To summarize, here’s where we ended up post-TCJA
- Lower tax revenue
- A shift of production (and jobs) offshore
- A higher trade deficit
No wonder Brad Setser called TCJA the Pharma Tax Cuts and Irish Jobs Act.
But this may be ending and not in a great way. Ideally, the US would be fixing the TCJA, and there’s a good opportunity to do it because Congress is in the middle of figuring out a new tax bill. Instead, the “fix” is coming via tariffs, which is basically compounding the bureaucracy now. The Trump administration is looking to use national security grounds to investigate imports of pharmaceuticals (and semiconductors), in a bid to impose 20-25% tariffs — these goods are currently exempt from the 10% baseline tariffs that the US started collecting on April 5th (rates over this were suspended for 90 days for most countries).
All this is also why negotiations are going to be extremely difficult.

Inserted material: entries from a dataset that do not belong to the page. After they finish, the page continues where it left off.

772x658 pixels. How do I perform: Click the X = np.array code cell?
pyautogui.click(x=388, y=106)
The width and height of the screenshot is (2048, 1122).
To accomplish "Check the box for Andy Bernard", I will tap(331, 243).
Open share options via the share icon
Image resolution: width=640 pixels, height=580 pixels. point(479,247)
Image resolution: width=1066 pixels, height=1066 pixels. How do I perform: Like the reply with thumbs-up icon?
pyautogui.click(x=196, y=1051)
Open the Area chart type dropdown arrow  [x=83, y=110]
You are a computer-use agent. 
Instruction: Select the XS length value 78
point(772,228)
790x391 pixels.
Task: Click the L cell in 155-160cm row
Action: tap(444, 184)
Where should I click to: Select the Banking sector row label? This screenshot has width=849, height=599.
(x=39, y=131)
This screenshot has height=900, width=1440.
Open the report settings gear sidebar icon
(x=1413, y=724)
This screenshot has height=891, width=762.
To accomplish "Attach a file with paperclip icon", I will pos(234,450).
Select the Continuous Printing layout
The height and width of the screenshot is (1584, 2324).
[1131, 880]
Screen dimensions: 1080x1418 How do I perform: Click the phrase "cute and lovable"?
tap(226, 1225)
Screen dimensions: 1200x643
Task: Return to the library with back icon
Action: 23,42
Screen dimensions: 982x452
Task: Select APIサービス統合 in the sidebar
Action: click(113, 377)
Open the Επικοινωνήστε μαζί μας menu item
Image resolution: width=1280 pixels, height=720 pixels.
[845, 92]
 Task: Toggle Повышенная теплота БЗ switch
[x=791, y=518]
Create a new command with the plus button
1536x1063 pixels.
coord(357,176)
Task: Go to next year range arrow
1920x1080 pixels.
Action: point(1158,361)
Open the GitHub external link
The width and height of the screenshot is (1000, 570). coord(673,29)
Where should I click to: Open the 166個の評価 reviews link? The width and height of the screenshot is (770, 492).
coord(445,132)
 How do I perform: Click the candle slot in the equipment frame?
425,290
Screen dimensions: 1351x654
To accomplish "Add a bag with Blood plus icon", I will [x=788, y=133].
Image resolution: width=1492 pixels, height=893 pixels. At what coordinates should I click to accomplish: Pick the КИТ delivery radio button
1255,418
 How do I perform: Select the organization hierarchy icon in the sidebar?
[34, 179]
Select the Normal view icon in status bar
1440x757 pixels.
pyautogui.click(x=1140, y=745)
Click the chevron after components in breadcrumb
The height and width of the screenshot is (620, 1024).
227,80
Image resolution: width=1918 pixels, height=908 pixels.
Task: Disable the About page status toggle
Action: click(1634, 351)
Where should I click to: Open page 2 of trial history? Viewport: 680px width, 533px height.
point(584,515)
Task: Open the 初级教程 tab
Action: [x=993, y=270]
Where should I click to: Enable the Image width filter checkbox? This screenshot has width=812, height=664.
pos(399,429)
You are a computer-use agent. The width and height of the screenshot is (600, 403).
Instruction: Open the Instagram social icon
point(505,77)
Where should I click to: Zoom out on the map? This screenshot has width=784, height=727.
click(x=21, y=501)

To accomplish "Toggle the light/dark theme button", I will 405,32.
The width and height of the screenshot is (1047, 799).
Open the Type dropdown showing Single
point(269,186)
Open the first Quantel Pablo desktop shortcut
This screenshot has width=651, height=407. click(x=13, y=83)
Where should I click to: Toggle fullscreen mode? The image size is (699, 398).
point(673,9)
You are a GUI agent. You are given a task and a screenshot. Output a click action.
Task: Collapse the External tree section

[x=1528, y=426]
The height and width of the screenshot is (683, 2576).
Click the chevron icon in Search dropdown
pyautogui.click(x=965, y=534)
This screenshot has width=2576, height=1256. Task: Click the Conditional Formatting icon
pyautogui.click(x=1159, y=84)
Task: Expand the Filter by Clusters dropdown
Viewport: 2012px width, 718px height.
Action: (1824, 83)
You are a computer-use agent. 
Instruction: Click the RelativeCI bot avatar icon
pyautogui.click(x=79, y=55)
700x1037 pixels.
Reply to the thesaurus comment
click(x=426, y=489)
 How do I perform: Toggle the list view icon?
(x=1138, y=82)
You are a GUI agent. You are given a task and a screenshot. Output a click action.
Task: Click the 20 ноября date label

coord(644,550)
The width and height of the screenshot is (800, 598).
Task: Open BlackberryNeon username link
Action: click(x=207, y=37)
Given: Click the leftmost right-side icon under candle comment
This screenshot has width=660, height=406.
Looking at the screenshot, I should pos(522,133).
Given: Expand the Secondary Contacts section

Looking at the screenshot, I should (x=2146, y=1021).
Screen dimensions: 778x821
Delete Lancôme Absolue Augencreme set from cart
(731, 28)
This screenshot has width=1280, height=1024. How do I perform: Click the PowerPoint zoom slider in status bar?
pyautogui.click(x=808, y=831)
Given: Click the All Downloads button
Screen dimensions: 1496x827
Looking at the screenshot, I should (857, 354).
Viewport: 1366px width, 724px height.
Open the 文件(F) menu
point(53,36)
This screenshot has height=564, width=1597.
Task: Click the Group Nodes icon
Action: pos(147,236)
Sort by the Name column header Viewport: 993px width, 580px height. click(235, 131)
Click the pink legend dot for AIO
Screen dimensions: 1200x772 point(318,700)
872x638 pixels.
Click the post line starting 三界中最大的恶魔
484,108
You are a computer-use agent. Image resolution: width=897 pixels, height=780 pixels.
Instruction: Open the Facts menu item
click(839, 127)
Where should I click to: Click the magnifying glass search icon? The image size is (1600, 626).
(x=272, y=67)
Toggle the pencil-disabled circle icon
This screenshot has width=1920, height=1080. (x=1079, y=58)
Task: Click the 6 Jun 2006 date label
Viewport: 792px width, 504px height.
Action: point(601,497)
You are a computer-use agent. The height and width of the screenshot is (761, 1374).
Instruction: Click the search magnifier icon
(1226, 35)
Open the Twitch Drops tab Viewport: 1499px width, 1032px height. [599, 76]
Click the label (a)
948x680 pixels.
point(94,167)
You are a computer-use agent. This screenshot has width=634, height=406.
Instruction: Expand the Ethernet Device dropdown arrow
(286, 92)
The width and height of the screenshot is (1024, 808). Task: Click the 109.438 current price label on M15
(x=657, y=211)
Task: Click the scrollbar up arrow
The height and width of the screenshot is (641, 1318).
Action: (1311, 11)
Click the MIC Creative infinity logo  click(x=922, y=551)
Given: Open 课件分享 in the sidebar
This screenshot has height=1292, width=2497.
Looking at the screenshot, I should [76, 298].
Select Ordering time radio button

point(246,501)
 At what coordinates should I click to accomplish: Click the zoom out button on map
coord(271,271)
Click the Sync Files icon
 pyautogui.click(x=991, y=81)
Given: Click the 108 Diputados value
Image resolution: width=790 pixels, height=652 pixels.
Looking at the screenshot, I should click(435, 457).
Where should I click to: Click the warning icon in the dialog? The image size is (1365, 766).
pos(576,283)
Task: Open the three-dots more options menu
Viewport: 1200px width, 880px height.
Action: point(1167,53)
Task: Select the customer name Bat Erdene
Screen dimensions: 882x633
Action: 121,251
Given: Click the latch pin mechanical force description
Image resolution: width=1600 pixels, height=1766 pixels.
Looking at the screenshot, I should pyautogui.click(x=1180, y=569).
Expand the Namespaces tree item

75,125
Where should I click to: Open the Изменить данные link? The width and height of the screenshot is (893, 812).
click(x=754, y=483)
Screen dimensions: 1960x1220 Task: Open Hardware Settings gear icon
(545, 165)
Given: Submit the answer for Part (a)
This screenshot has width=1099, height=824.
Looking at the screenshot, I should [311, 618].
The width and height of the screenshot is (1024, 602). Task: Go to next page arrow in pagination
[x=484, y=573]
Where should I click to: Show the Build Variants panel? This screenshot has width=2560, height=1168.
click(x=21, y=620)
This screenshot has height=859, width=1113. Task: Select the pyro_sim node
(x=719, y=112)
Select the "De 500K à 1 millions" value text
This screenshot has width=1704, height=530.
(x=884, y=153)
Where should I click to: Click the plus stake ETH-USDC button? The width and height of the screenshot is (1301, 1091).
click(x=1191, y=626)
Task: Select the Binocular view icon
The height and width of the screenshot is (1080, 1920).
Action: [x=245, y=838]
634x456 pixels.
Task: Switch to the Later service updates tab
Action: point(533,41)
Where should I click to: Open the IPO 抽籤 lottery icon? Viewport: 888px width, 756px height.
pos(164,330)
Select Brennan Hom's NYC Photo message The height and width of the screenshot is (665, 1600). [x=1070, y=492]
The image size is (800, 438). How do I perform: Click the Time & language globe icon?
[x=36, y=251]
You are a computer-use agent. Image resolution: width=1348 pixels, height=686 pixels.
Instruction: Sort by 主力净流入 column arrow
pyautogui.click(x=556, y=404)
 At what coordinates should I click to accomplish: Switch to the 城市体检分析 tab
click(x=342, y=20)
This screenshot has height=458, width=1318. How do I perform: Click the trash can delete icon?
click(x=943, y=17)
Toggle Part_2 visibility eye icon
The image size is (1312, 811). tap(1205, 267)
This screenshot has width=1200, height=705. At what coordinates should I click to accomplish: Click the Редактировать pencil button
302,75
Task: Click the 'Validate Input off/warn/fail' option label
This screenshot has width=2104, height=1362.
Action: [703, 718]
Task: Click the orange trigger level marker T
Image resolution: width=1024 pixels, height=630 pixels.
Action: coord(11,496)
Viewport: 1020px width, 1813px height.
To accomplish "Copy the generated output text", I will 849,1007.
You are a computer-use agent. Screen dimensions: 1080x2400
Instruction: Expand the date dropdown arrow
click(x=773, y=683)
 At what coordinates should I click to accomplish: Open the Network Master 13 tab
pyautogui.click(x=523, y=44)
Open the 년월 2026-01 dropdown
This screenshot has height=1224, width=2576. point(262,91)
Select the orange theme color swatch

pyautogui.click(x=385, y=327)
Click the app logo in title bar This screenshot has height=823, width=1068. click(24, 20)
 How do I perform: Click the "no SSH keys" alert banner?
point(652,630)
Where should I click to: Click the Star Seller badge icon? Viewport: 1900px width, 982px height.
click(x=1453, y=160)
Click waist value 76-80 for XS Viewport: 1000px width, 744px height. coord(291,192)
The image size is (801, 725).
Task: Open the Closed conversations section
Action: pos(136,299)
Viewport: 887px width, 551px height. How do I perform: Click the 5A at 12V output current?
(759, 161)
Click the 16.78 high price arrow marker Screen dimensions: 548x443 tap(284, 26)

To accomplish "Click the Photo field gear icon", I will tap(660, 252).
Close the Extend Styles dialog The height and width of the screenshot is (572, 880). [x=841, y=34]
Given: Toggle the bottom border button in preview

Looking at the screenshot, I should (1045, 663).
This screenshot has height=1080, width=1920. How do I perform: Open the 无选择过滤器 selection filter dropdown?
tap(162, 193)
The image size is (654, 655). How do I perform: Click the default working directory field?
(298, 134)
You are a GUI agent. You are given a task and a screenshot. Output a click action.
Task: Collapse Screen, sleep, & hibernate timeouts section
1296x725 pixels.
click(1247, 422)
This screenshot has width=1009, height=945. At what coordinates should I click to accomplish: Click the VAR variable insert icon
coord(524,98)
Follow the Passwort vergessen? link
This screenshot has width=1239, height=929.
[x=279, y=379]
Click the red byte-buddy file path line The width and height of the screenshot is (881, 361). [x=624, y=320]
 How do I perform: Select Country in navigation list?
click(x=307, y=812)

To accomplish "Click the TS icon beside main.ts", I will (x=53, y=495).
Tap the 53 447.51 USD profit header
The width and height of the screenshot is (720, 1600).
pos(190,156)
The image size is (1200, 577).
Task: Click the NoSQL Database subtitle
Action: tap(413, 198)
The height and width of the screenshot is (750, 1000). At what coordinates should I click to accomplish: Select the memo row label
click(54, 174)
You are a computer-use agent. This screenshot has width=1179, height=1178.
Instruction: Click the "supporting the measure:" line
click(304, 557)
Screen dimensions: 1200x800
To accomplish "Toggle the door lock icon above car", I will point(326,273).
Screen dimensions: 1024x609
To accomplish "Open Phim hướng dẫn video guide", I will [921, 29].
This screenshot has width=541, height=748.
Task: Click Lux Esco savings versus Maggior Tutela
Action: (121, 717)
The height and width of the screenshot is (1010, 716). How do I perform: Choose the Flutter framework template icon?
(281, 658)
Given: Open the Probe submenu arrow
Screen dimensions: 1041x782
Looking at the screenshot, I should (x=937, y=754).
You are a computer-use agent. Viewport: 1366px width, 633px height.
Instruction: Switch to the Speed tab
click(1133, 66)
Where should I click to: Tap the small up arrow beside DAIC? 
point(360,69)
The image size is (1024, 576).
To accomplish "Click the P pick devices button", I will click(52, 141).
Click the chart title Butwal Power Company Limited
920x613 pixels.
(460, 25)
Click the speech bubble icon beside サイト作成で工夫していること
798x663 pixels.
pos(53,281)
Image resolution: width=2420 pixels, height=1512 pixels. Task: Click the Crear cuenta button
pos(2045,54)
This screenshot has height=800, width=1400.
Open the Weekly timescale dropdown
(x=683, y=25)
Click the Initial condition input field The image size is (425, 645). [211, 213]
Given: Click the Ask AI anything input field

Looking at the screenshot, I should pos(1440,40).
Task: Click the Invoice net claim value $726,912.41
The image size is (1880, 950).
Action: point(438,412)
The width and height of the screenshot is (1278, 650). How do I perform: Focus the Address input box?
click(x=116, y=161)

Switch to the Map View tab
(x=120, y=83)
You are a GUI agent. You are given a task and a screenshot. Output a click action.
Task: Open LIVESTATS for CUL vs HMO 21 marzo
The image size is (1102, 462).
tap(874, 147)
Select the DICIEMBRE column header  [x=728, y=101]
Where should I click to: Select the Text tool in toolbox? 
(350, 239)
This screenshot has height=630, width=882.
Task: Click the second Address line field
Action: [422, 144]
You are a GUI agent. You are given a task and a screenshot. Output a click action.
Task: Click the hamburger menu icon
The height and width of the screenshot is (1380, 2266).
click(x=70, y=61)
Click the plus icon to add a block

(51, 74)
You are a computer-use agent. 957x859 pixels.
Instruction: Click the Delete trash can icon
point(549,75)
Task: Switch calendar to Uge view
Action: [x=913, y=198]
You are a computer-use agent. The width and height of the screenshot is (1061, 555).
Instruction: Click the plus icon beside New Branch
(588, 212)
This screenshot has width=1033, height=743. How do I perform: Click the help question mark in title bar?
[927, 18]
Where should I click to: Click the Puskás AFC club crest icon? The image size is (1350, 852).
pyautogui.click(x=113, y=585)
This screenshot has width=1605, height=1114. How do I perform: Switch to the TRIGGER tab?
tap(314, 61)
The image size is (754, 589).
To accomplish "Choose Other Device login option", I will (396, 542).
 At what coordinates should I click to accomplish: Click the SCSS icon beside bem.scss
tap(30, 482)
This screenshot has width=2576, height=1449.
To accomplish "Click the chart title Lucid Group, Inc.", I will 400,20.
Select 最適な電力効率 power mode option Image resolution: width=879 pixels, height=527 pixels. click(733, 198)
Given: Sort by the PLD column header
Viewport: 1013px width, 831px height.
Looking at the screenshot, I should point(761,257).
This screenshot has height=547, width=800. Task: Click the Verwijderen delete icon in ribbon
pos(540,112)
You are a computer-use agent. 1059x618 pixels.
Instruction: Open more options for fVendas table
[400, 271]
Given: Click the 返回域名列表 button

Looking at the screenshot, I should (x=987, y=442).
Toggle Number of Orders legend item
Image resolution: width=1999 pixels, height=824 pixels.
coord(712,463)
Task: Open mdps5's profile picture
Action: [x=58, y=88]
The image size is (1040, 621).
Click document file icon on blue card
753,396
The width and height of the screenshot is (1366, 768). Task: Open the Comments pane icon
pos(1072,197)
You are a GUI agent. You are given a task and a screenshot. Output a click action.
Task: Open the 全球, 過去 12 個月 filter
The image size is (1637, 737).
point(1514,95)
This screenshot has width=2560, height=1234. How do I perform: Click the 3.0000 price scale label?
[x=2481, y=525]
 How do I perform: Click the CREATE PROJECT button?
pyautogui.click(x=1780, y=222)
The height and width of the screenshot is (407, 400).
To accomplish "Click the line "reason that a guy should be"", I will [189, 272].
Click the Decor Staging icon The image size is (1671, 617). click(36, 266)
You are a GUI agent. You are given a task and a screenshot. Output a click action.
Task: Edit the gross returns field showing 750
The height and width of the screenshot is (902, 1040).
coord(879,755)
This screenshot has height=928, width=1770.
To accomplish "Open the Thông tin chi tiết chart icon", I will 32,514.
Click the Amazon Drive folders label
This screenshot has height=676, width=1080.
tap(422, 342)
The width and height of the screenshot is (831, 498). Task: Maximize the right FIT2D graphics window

As part of the “reciprocal” tariffs, the US imposed 20% tariffs on EU goods. Ireland kind of got away with one here because if they were not part of the EU, their reciprocal tariff rate would have been about 40% using the calculation the administration used for everyone else. Still, if the administration’s goal to reduce America’s trade deficit with the EU, they’re going to have to discuss how the US tax code is a big part of the problem here. The Trump administration will argue that “non-tariff barriers” have to go away, but in Ireland’s case, their non-tariff barrier is that their corporate tax rate is really low. It’s highly unlikely they increase taxes in Ireland as part of any deal. You can see how all this gets complicated very fast.
At the end of the day, the bottom line is if the goal is to reduce the trade deficit, you’re going to have to tackle the pharma trade deficit. Either you put heavy tariffs on pharmaceuticals and/or get countries like Ireland to increase their tax rates. That’s how you disincentivize offshoring of production and try to get it back to the US. However, you can see how this means one or both of two things:
- Prices will go up (including for generics, which are mostly coming from India and China)
- Reduced profit margins for pharmaceutical companies (they do have high margins)
It gets to the point that a trade war doesn’t simply involve realigning trade flows across the world, and in and out of the US. It’s also going to change how companies make profits around the world, and this is important because 40% of S&P 500 company revenues come from outside the US. If you break how the global trading system works right now, you’re going to break how capital (and profits) flows around the world as well. Over the last 20 years, US multinationals (and thereby the US stock market) have been big beneficiaries of the existing trade regime. That may be ending. This is not to say they’ll stop making profits (even if it means higher prices for consumers), just that there’re likely to be a transition and right now there’s a lot of uncertainty as to how exactly the transition is going to happen, and how painful it may or may not be.